ARTICLES REPORTING GENOME CO‐EDITING IN FILAMENTOUS FUNGI
To date, there seem to be only two articles on genome co‐editing in filamentous fungi (Foster et al., 2018; Todokoro et al., 2020). I will be discussing both articles in this section.
Genome co‐editing of gene pairs SDI1 and ALB1 or ILV2 and TUB2 in Magnaporthe grisea
Foster et al. (2018) have discovered the concomitant knockout of two genes at one transformation by genome editing. They validated the feasibility of this concept and termed it gene co‐editing. Since the two genes are knocked out in the same genome, this concept should also be called genome co‐editing. This seems to be the first study on genome co‐editing in filamentous fungi. The authors knocked out pairs of genes: SDI1/ALB1 and ILV2/TUB2 in M. grisea by genome co‐editing. Carboxin was used to select SDI1 knockout mutants, whereas sulfonylurea was used to select ILV2 knockout mutants. While SDI1 encodes succinate dehydrogenase, ILV2 encodes acetolactate synthase. These enzymes convert carboxin and sulfonylurea to toxic compounds in cells, respectively. Thus, the knockout mutants of these enzyme genes can be selected by use of these compounds. Among the knockout mutants, 0.5%–2% were reported to have undergone RNP targeting that knocked out another gene, either ALB1 or TUB2, in the SDI1 or ILV2 knockout mutants, respectively.
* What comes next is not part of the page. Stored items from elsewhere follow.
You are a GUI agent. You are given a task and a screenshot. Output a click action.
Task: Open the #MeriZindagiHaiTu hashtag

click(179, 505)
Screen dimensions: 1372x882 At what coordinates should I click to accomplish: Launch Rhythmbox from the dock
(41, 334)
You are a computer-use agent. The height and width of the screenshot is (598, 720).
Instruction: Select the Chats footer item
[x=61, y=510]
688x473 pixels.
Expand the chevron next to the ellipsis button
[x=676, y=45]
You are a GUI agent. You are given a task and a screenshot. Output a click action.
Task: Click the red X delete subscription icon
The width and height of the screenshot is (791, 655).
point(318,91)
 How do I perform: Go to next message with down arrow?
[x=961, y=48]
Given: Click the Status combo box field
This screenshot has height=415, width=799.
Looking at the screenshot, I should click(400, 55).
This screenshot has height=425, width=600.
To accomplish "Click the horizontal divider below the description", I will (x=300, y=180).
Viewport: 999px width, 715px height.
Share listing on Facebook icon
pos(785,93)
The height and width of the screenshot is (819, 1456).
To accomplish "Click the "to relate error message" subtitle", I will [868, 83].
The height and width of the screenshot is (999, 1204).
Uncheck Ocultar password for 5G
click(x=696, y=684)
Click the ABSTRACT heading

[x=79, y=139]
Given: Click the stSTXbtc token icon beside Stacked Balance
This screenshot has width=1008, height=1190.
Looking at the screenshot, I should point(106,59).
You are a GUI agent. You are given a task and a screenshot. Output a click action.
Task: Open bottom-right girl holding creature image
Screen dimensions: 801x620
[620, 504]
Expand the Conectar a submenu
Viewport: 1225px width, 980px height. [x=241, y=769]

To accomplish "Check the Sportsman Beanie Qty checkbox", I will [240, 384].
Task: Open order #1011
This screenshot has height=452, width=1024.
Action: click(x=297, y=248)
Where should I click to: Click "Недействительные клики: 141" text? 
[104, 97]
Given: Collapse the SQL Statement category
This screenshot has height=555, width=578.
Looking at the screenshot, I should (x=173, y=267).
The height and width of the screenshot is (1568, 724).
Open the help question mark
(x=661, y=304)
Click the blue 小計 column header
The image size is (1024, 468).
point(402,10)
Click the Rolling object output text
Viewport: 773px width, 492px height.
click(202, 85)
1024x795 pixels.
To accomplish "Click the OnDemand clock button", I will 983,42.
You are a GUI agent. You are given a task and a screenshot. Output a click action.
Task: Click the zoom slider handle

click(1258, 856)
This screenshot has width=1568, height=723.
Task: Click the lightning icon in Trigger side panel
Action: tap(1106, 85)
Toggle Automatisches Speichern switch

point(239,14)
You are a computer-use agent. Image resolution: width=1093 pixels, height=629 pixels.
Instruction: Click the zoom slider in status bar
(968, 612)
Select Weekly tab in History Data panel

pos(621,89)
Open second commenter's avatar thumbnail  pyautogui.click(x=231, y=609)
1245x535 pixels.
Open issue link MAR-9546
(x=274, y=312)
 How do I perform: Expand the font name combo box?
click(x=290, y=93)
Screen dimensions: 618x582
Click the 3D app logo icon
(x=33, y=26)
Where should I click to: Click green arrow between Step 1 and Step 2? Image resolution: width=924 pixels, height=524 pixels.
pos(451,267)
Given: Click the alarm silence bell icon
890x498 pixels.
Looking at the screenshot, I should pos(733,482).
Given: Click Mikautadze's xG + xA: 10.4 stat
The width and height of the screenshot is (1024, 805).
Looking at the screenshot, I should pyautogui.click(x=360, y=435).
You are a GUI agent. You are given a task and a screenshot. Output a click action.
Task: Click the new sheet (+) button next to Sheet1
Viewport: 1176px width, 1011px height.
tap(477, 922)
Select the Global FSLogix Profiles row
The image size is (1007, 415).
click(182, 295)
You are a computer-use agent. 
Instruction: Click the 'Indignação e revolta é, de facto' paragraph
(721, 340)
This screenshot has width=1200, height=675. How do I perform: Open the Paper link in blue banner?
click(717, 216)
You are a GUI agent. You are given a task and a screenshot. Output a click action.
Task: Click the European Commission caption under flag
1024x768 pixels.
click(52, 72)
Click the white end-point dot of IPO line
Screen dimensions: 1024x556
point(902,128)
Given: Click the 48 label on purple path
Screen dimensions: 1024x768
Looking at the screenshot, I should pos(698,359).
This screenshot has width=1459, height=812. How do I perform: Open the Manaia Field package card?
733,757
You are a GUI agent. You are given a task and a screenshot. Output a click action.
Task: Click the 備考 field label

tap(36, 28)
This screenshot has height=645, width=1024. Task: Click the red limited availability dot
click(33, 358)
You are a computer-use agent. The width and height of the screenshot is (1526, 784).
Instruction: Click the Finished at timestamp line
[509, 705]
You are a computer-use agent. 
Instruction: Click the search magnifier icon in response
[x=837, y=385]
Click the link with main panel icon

Genome co‐editing of thiI and wA genes in Aspergillus oryzae
Todokoro et al. (2020) screened mutant clones of A. oryzae resistant to pyrithiamine, a toxic analog of thiamine, after ultraviolet‐irradiation of the wild‐type RIB40 strain spores. They isolated ten clones and sequenced their genomes; nine out of the 10 clones exhibited mutations in thiA, which is involved in the biosynthesis of thiamine, an essential primary metabolite. The results obtained from the nine clones coincided with the observations of a previous study (Kubodera et al., 2000). However, the remaining single clone contained an intact thiA sequence. This indicated that a null mutation in a different gene, and not thiA, conferred pyrithiamine resistance. Subsequently, they analyzed the point mutations sites in the genome of this clone and found a mutation in a membrane transporter gene. They named the gene thiI. It was considered that thiI encoded a membrane transporter of thiamine, based on homology search results. When thiamine is present in culture media, such as complete media, A. oryzae can utilize it for growth. On the other hand, when thiamine is absent in media, such as minimal media, A. oryzae can also synthesize it de novo for growth via its metabolism. Therefore, introducing a null mutation into thiI probably inhibited the incorporation of pyrithiamine into cells, whereas thiamine could still be synthesized in the mutant cells. Consequently, thiI null mutants could grow normally even in the presence of pyrithiamine in the medium.Furthermore, Todokoro et al. (2020) subsequently performed genome co‐editing in A. oryzae. They chose the genes wA and thiI as knockout targets. They also used the CRISPR/Cas9 system for genome co‐editing and introduced a mixture of two types of RNPs, targeting wA and thiI, into A. oryzae RIB40 protoplasts by the protoplast‐PEG transformation method. Transformants were selected from a minimal agar medium supplemented with pyrithiamine, indicating that all transformants harbored a null mutation in thiI. Among the transformants, 5.5% also had a null mutation in wA; these transformants formed whitish colonies as they were incapable of spore pigment biosynthesis due to loss of function of wA (Watanabe et al., 1999).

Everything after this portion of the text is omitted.